Repeat the records given below in full, with no changes.

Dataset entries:

—————

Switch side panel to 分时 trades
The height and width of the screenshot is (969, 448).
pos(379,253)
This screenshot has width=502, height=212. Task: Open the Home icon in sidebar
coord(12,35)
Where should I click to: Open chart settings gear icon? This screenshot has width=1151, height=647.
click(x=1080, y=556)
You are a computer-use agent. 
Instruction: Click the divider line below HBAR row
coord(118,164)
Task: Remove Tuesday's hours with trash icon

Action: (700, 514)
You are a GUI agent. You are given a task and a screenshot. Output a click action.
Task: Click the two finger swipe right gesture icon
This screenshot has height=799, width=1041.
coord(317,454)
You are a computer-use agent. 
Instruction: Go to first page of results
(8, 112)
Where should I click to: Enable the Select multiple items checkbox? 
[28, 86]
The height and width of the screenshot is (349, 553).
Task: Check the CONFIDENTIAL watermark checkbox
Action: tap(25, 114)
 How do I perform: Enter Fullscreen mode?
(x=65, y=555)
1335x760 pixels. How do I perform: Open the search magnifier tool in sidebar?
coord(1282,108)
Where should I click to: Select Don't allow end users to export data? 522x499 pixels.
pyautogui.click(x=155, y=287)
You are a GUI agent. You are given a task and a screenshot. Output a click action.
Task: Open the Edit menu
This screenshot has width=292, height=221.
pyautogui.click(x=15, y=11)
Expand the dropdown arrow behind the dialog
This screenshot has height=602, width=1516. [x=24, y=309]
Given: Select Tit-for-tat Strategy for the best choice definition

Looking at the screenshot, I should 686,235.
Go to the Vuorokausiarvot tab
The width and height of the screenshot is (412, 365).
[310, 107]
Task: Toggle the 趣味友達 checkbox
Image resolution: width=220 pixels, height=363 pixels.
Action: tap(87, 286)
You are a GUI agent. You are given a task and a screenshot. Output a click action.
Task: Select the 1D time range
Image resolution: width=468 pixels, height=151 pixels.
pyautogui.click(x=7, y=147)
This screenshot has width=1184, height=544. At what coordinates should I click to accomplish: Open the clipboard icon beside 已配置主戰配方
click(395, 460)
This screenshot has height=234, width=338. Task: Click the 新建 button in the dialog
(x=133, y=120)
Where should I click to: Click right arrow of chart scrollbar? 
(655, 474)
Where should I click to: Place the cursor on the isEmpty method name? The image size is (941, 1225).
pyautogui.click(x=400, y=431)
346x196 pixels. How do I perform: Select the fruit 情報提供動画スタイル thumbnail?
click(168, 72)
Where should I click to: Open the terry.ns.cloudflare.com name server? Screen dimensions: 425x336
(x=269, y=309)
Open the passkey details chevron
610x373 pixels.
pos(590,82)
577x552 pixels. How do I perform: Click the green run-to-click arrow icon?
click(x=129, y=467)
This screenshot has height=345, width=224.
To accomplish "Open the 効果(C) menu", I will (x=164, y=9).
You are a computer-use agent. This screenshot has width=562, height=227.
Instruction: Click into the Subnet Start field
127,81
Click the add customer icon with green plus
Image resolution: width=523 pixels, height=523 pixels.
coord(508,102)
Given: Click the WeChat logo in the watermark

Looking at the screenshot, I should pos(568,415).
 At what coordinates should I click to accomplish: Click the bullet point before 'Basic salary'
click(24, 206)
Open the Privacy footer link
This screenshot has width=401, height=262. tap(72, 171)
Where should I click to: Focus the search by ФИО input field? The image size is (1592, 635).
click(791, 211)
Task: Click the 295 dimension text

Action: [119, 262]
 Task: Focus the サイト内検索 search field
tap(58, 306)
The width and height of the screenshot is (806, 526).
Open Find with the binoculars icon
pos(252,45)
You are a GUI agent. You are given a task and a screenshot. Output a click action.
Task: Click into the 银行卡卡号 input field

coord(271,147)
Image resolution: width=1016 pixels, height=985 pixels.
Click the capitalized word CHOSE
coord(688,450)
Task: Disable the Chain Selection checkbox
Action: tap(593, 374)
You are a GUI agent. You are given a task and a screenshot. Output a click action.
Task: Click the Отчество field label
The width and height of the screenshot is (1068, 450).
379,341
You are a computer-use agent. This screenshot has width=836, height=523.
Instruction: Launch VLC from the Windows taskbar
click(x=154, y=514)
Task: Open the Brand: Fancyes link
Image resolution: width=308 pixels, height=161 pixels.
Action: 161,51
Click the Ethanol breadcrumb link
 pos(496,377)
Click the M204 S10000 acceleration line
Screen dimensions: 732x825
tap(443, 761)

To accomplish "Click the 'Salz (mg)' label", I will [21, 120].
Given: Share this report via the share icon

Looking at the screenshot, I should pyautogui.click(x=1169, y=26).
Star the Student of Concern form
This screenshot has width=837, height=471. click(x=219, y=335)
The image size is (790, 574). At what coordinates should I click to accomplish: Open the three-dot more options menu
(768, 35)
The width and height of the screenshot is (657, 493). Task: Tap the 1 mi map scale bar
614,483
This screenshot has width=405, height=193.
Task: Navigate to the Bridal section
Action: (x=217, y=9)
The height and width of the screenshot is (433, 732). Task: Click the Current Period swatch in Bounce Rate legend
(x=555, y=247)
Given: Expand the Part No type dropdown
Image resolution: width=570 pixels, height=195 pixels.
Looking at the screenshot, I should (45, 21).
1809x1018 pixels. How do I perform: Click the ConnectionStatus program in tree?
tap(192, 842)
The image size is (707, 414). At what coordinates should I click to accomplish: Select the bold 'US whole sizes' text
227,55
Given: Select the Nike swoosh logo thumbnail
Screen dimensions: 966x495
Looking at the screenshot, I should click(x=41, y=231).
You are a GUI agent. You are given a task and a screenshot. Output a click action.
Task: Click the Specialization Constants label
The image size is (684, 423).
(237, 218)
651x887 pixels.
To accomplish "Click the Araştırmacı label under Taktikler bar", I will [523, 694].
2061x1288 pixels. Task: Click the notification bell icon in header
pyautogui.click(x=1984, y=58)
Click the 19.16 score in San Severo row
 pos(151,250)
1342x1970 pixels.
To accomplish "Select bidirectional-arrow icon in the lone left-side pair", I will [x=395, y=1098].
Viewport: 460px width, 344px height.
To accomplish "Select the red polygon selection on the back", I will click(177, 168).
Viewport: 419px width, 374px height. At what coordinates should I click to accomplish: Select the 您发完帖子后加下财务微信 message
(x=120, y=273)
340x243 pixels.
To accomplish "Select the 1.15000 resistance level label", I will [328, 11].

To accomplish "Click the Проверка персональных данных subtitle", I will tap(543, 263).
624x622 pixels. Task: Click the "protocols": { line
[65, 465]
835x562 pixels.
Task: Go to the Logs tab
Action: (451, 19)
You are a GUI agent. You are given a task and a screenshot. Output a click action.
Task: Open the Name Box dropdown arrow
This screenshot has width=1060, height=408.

—————

WRITTEN SOLUTION:
Switch side panel to 分时 trades
The height and width of the screenshot is (969, 448).
pos(379,253)
This screenshot has width=502, height=212. Task: Open the Home icon in sidebar
coord(12,35)
Where should I click to: Open chart settings gear icon? This screenshot has width=1151, height=647.
click(x=1080, y=556)
You are a computer-use agent. 
Instruction: Click the divider line below HBAR row
coord(118,164)
Task: Remove Tuesday's hours with trash icon

Action: (700, 514)
You are a GUI agent. You are given a task and a screenshot. Output a click action.
Task: Click the two finger swipe right gesture icon
This screenshot has height=799, width=1041.
coord(317,454)
You are a computer-use agent. 
Instruction: Go to first page of results
(8, 112)
Where should I click to: Enable the Select multiple items checkbox? 
[28, 86]
The height and width of the screenshot is (349, 553).
Task: Check the CONFIDENTIAL watermark checkbox
Action: tap(25, 114)
 How do I perform: Enter Fullscreen mode?
(x=65, y=555)
1335x760 pixels. How do I perform: Open the search magnifier tool in sidebar?
coord(1282,108)
Where should I click to: Select Don't allow end users to export data? 522x499 pixels.
pyautogui.click(x=155, y=287)
You are a GUI agent. You are given a task and a screenshot. Output a click action.
Task: Open the Edit menu
This screenshot has width=292, height=221.
pyautogui.click(x=15, y=11)
Expand the dropdown arrow behind the dialog
This screenshot has height=602, width=1516. [x=24, y=309]
Given: Select Tit-for-tat Strategy for the best choice definition

Looking at the screenshot, I should 686,235.
Go to the Vuorokausiarvot tab
The width and height of the screenshot is (412, 365).
[310, 107]
Task: Toggle the 趣味友達 checkbox
Image resolution: width=220 pixels, height=363 pixels.
Action: tap(87, 286)
You are a GUI agent. You are given a task and a screenshot. Output a click action.
Task: Select the 1D time range
Image resolution: width=468 pixels, height=151 pixels.
pyautogui.click(x=7, y=147)
This screenshot has width=1184, height=544. At what coordinates should I click to accomplish: Open the clipboard icon beside 已配置主戰配方
click(395, 460)
This screenshot has height=234, width=338. Task: Click the 新建 button in the dialog
(x=133, y=120)
Where should I click to: Click right arrow of chart scrollbar? 
(655, 474)
Where should I click to: Place the cursor on the isEmpty method name? The image size is (941, 1225).
pyautogui.click(x=400, y=431)
346x196 pixels. How do I perform: Select the fruit 情報提供動画スタイル thumbnail?
click(168, 72)
Where should I click to: Open the terry.ns.cloudflare.com name server? Screen dimensions: 425x336
(x=269, y=309)
Open the passkey details chevron
610x373 pixels.
pos(590,82)
577x552 pixels. How do I perform: Click the green run-to-click arrow icon?
click(x=129, y=467)
This screenshot has height=345, width=224.
To accomplish "Open the 効果(C) menu", I will (x=164, y=9).
You are a computer-use agent. This screenshot has width=562, height=227.
Instruction: Click into the Subnet Start field
127,81
Click the add customer icon with green plus
Image resolution: width=523 pixels, height=523 pixels.
coord(508,102)
Given: Click the WeChat logo in the watermark

Looking at the screenshot, I should pos(568,415).
 At what coordinates should I click to accomplish: Click the bullet point before 'Basic salary'
click(24, 206)
Open the Privacy footer link
This screenshot has width=401, height=262. tap(72, 171)
Where should I click to: Focus the search by ФИО input field? The image size is (1592, 635).
click(791, 211)
Task: Click the 295 dimension text

Action: [119, 262]
 Task: Focus the サイト内検索 search field
tap(58, 306)
The width and height of the screenshot is (806, 526).
Open Find with the binoculars icon
pos(252,45)
You are a GUI agent. You are given a task and a screenshot. Output a click action.
Task: Click into the 银行卡卡号 input field

coord(271,147)
Image resolution: width=1016 pixels, height=985 pixels.
Click the capitalized word CHOSE
coord(688,450)
Task: Disable the Chain Selection checkbox
Action: tap(593, 374)
You are a GUI agent. You are given a task and a screenshot. Output a click action.
Task: Click the Отчество field label
The width and height of the screenshot is (1068, 450).
379,341
You are a computer-use agent. This screenshot has width=836, height=523.
Instruction: Launch VLC from the Windows taskbar
click(x=154, y=514)
Task: Open the Brand: Fancyes link
Image resolution: width=308 pixels, height=161 pixels.
Action: 161,51
Click the Ethanol breadcrumb link
 pos(496,377)
Click the M204 S10000 acceleration line
Screen dimensions: 732x825
tap(443, 761)

To accomplish "Click the 'Salz (mg)' label", I will [21, 120].
Given: Share this report via the share icon

Looking at the screenshot, I should pyautogui.click(x=1169, y=26).
Star the Student of Concern form
This screenshot has width=837, height=471. click(x=219, y=335)
The image size is (790, 574). At what coordinates should I click to accomplish: Open the three-dot more options menu
(768, 35)
The width and height of the screenshot is (657, 493). Task: Tap the 1 mi map scale bar
614,483
This screenshot has width=405, height=193.
Task: Navigate to the Bridal section
Action: (x=217, y=9)
The height and width of the screenshot is (433, 732). Task: Click the Current Period swatch in Bounce Rate legend
(x=555, y=247)
Given: Expand the Part No type dropdown
Image resolution: width=570 pixels, height=195 pixels.
Looking at the screenshot, I should (45, 21).
1809x1018 pixels. How do I perform: Click the ConnectionStatus program in tree?
tap(192, 842)
The image size is (707, 414). At what coordinates should I click to accomplish: Select the bold 'US whole sizes' text
227,55
Given: Select the Nike swoosh logo thumbnail
Screen dimensions: 966x495
Looking at the screenshot, I should click(x=41, y=231).
You are a GUI agent. You are given a task and a screenshot. Output a click action.
Task: Click the Specialization Constants label
The image size is (684, 423).
(237, 218)
651x887 pixels.
To accomplish "Click the Araştırmacı label under Taktikler bar", I will [523, 694].
2061x1288 pixels. Task: Click the notification bell icon in header
pyautogui.click(x=1984, y=58)
Click the 19.16 score in San Severo row
 pos(151,250)
1342x1970 pixels.
To accomplish "Select bidirectional-arrow icon in the lone left-side pair", I will [x=395, y=1098].
Viewport: 460px width, 344px height.
To accomplish "Select the red polygon selection on the back", I will click(177, 168).
Viewport: 419px width, 374px height. At what coordinates should I click to accomplish: Select the 您发完帖子后加下财务微信 message
(x=120, y=273)
340x243 pixels.
To accomplish "Select the 1.15000 resistance level label", I will [328, 11].

To accomplish "Click the Проверка персональных данных subtitle", I will tap(543, 263).
624x622 pixels. Task: Click the "protocols": { line
[65, 465]
835x562 pixels.
Task: Go to the Logs tab
Action: (451, 19)
You are a GUI agent. You are given a task and a screenshot. Output a click action.
Task: Open the Name Box dropdown arrow
This screenshot has width=1060, height=408.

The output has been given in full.